Try it:
The response must reproduce every record in full.

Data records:
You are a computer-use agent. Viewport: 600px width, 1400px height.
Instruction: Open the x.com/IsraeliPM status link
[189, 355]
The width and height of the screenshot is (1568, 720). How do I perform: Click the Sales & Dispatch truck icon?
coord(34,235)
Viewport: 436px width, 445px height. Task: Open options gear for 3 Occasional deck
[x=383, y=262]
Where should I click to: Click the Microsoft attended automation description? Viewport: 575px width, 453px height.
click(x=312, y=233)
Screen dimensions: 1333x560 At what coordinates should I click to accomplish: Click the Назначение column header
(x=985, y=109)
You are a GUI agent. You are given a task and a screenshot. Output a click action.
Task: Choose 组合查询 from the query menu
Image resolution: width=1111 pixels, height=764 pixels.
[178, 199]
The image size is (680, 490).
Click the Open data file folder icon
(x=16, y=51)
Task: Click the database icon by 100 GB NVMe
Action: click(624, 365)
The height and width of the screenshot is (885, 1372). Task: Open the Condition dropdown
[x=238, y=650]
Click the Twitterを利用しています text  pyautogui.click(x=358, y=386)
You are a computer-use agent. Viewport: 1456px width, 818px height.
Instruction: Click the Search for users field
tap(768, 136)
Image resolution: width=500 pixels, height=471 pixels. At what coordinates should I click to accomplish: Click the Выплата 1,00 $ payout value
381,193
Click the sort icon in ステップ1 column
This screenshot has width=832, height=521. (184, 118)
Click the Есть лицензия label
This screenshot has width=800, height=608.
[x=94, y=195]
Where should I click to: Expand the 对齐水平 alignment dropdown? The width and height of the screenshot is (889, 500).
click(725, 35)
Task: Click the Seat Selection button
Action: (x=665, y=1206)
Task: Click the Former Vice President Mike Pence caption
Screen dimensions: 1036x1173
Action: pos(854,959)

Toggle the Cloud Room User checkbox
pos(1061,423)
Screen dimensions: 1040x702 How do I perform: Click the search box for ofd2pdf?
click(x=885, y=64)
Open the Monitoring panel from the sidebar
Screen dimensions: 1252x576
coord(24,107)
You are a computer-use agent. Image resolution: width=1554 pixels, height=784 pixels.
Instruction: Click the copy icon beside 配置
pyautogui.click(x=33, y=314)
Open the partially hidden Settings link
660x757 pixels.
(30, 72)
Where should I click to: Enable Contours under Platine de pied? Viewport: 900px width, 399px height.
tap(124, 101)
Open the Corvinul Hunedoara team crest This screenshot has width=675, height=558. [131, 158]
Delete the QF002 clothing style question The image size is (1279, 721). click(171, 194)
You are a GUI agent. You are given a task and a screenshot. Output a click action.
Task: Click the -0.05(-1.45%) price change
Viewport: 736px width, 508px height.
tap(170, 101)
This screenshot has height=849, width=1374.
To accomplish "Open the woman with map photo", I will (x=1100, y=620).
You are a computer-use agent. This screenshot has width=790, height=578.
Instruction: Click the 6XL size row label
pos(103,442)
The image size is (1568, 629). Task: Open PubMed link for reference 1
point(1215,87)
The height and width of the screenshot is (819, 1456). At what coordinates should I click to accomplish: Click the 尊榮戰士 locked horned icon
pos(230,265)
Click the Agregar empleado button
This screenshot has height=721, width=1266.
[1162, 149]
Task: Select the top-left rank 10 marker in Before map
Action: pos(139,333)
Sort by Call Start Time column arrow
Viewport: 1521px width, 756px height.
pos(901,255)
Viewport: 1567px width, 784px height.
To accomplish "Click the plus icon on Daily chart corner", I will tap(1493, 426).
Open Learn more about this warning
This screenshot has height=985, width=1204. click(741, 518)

The completed task:
You are a computer-use agent. Viewport: 600px width, 1400px height.
Instruction: Open the x.com/IsraeliPM status link
[189, 355]
The width and height of the screenshot is (1568, 720). How do I perform: Click the Sales & Dispatch truck icon?
coord(34,235)
Viewport: 436px width, 445px height. Task: Open options gear for 3 Occasional deck
[x=383, y=262]
Where should I click to: Click the Microsoft attended automation description? Viewport: 575px width, 453px height.
click(x=312, y=233)
Screen dimensions: 1333x560 At what coordinates should I click to accomplish: Click the Назначение column header
(x=985, y=109)
You are a GUI agent. You are given a task and a screenshot. Output a click action.
Task: Choose 组合查询 from the query menu
Image resolution: width=1111 pixels, height=764 pixels.
[178, 199]
The image size is (680, 490).
Click the Open data file folder icon
(x=16, y=51)
Task: Click the database icon by 100 GB NVMe
Action: click(624, 365)
The height and width of the screenshot is (885, 1372). Task: Open the Condition dropdown
[x=238, y=650]
Click the Twitterを利用しています text  pyautogui.click(x=358, y=386)
You are a computer-use agent. Viewport: 1456px width, 818px height.
Instruction: Click the Search for users field
tap(768, 136)
Image resolution: width=500 pixels, height=471 pixels. At what coordinates should I click to accomplish: Click the Выплата 1,00 $ payout value
381,193
Click the sort icon in ステップ1 column
This screenshot has width=832, height=521. (184, 118)
Click the Есть лицензия label
This screenshot has width=800, height=608.
[x=94, y=195]
Where should I click to: Expand the 对齐水平 alignment dropdown? The width and height of the screenshot is (889, 500).
click(725, 35)
Task: Click the Seat Selection button
Action: (x=665, y=1206)
Task: Click the Former Vice President Mike Pence caption
Screen dimensions: 1036x1173
Action: pos(854,959)

Toggle the Cloud Room User checkbox
pos(1061,423)
Screen dimensions: 1040x702 How do I perform: Click the search box for ofd2pdf?
click(x=885, y=64)
Open the Monitoring panel from the sidebar
Screen dimensions: 1252x576
coord(24,107)
You are a computer-use agent. Image resolution: width=1554 pixels, height=784 pixels.
Instruction: Click the copy icon beside 配置
pyautogui.click(x=33, y=314)
Open the partially hidden Settings link
660x757 pixels.
(30, 72)
Where should I click to: Enable Contours under Platine de pied? Viewport: 900px width, 399px height.
tap(124, 101)
Open the Corvinul Hunedoara team crest This screenshot has width=675, height=558. [131, 158]
Delete the QF002 clothing style question The image size is (1279, 721). click(171, 194)
You are a GUI agent. You are given a task and a screenshot. Output a click action.
Task: Click the -0.05(-1.45%) price change
Viewport: 736px width, 508px height.
tap(170, 101)
This screenshot has height=849, width=1374.
To accomplish "Open the woman with map photo", I will (x=1100, y=620).
You are a computer-use agent. This screenshot has width=790, height=578.
Instruction: Click the 6XL size row label
pos(103,442)
The image size is (1568, 629). Task: Open PubMed link for reference 1
point(1215,87)
The height and width of the screenshot is (819, 1456). At what coordinates should I click to accomplish: Click the 尊榮戰士 locked horned icon
pos(230,265)
Click the Agregar empleado button
This screenshot has height=721, width=1266.
[1162, 149]
Task: Select the top-left rank 10 marker in Before map
Action: pos(139,333)
Sort by Call Start Time column arrow
Viewport: 1521px width, 756px height.
pos(901,255)
Viewport: 1567px width, 784px height.
To accomplish "Click the plus icon on Daily chart corner", I will tap(1493, 426).
Open Learn more about this warning
This screenshot has height=985, width=1204. click(741, 518)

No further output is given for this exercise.